(STORED DATA Opens)
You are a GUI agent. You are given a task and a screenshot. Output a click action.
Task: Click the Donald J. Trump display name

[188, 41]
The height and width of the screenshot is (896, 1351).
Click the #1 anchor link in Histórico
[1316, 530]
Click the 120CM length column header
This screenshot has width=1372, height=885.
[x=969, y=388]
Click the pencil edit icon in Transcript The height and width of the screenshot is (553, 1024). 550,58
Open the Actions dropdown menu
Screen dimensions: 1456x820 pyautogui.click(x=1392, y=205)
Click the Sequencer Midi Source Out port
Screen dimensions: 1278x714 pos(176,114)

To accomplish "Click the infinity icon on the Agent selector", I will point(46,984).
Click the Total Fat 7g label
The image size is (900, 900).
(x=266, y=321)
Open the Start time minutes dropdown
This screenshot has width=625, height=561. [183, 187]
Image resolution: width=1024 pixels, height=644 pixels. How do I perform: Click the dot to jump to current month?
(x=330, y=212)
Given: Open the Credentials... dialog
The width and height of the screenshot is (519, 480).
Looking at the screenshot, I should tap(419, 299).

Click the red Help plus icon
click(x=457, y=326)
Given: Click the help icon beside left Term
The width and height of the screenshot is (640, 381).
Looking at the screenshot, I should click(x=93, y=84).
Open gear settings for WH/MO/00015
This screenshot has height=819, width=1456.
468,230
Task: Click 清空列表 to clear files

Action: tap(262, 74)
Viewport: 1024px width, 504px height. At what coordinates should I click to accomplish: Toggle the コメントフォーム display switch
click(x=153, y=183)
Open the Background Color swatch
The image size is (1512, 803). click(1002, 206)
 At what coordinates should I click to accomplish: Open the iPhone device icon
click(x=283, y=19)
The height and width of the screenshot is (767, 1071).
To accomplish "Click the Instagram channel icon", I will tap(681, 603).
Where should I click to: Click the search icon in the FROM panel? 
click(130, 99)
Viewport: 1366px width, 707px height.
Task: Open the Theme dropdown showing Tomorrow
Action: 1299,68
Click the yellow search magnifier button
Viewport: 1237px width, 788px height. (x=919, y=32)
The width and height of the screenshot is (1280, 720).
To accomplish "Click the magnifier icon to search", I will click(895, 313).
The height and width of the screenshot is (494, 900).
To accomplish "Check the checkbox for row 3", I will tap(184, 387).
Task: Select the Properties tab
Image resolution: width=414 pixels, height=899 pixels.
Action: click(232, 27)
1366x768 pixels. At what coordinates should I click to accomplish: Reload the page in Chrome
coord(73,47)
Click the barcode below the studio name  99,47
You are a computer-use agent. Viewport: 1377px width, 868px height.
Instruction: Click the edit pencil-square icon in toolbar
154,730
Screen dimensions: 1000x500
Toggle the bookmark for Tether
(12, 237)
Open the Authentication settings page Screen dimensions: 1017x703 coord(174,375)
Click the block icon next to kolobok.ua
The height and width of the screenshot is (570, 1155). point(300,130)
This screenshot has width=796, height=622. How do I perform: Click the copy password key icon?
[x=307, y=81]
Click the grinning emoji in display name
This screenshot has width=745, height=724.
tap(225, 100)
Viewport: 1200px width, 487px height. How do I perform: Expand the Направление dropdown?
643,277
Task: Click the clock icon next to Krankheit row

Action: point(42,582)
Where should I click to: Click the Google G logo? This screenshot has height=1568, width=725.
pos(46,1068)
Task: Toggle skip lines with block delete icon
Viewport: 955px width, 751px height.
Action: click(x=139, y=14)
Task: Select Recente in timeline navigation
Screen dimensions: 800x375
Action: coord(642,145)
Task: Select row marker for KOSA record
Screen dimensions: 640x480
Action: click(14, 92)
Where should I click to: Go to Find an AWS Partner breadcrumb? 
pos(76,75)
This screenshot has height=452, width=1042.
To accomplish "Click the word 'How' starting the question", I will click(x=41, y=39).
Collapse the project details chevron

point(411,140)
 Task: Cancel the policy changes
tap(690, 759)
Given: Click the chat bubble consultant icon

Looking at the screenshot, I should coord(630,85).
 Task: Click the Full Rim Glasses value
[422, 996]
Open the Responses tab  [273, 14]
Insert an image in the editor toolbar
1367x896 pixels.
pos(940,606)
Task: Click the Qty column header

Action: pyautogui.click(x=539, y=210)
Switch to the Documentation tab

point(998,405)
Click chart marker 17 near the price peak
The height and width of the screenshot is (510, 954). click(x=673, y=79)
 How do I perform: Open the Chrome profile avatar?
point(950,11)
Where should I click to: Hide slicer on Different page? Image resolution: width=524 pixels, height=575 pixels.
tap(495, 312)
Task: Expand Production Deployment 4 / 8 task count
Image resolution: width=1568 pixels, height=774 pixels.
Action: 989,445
(STORED DATA Closes)
**WHAT THE TASK ASKS**
Copy out, from the records above, every line that holds the string "settings".

**OUTPUT BELOW**
Open gear settings for WH/MO/00015
Open the Authentication settings page Screen dimensions: 1017x703 coord(174,375)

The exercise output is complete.